People of old age suffer from a lot of cognitive disorders with Parkinson’s and Alzheimer’s disease being two of the most common ones.
The prevalence of people who suffer from such increases because of the fact that as we age, our brain’s ability to produce new neurons naturally decline.
In a report published back on March 5th, scientists have found that the gene, Dbx2, is actually one of the factors that can contribute to the functional decline of neural stem cells in mice as they age.
So, the scientists compared both the neurons of young mice and that of the old mice and they found that the said gene (Dbx2) is present in the older mice.

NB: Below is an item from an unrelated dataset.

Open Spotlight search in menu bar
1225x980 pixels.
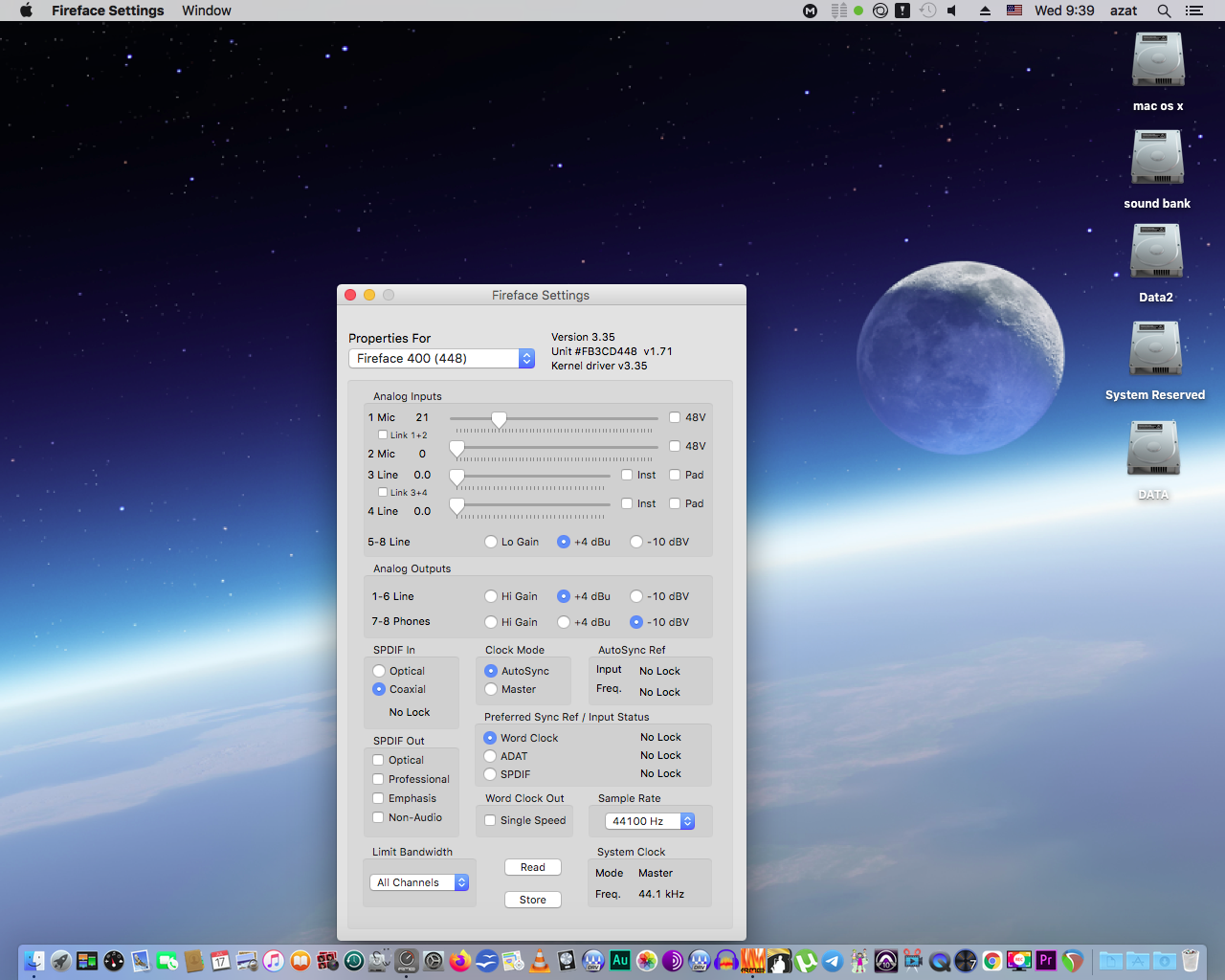(1164, 11)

After that, the researchers would extract neural stem cells from the brains of the younger mice and then it would be transplanted into the brains of the older mice and they’ve discovered that the Dbx2 gene did fire up when there is a presence of new neural stem cells.
Peter Rugg-Gunn, a stem cell biologist at the Babraham Institute, issued a press release stating that by doing this experiment, they can better understand how aging can affect the brain.
Although the study was conducted on mice, it is somewhat safe to say that the same phenomenon could also be true in humans. This was done in order for us to truly know what causes cognitive decline as we age.
In conclusion, the Dbx2 gene has an effect when it comes to the decline of our cognition as we reach old age.